In 2022 kreeg ik de diagnose ADHD. Sindsdien heb ik veel meer compassie met mezelf. Eindelijk begrijp ik waarom ik zo’n moeite had met de eigenlijk heel interessante baan die ik een tijdje bij een trendbureau had. Elke dag de hele dag achter hetzelfde bureautje zitten, dat kón ik gewoon niet. Ik weet nu ook dat veel mensen met ADHD last hebben van ‘rejection sensitivity’. We schamen ons diep als we afgewezen worden, dat kan al gebeuren bij een kleine opmerking. Daarom hadden die comments op Instagram zo’n invloed op me. Weten dat je afwijkende hersenstofjes hebt, maakt het makkelijker om daarmee om te gaan.
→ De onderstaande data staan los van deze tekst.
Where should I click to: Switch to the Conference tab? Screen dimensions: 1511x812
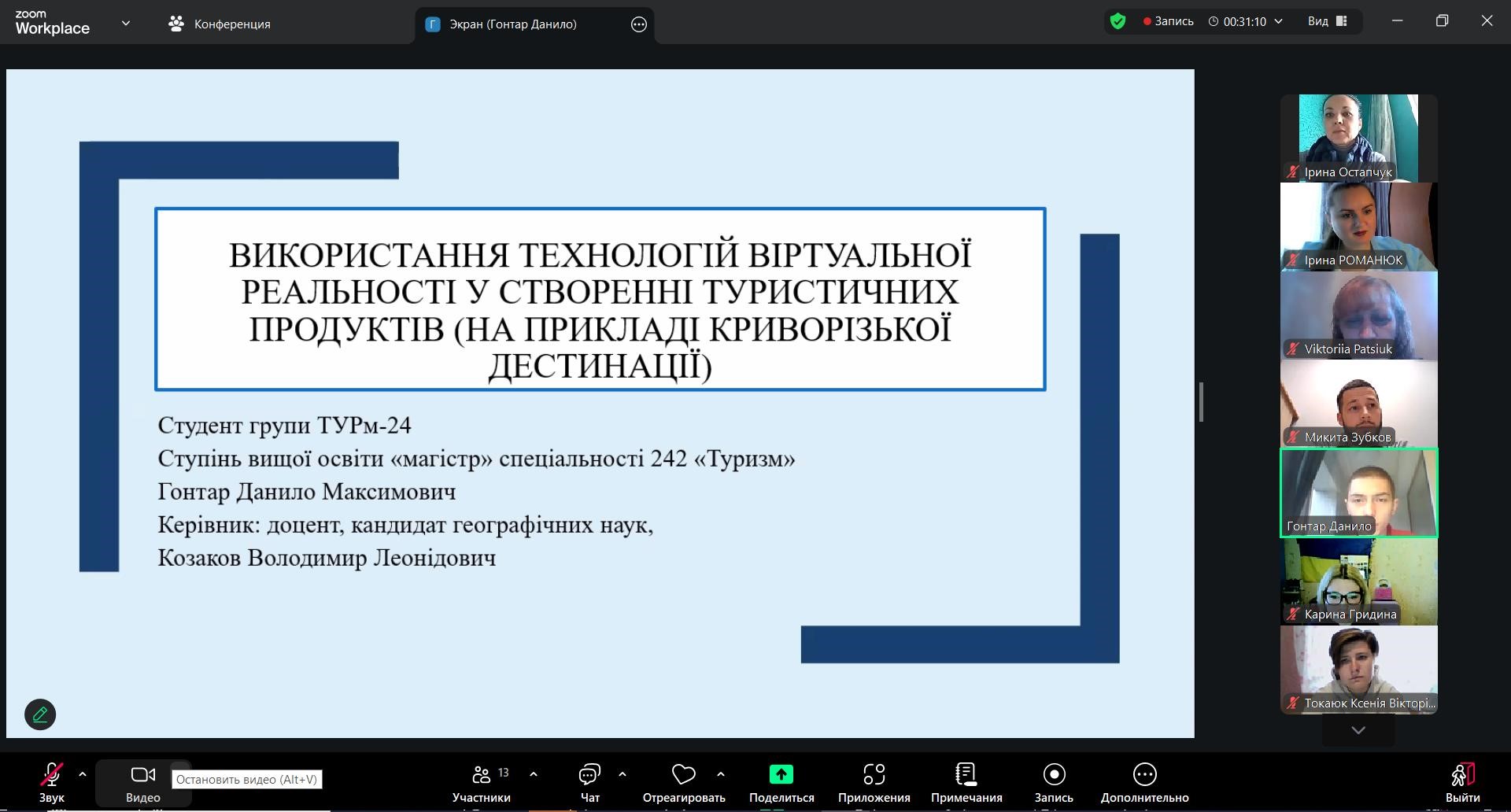(x=220, y=24)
Wat ik me sinds mijn mental breakdown ook besef: als je veel tijd online spendeert, is het belangrijk om je offline contacten goed te onderhouden. Ik zit bij een breiclub die elke week samenkomt in een pub. En ik verzamel Sylvanian Families – Japanse speelgoedpoppetjes. Ik heb er poppenhuizen vol van. Soms komen mijn vrienden langs om poppenhuismeubeltjes te beschilderen. Het tegenovergestelde van de fancy feestjes die ik vroeger belangrijk vond en die vooral om foto-opportunities en gezien worden draaiden, maar het zijn de beste avonden. Ook al beschilderen mijn vrienden die meubels meestal zo lelijk dat ik het de volgende dag opnieuw moet doen.”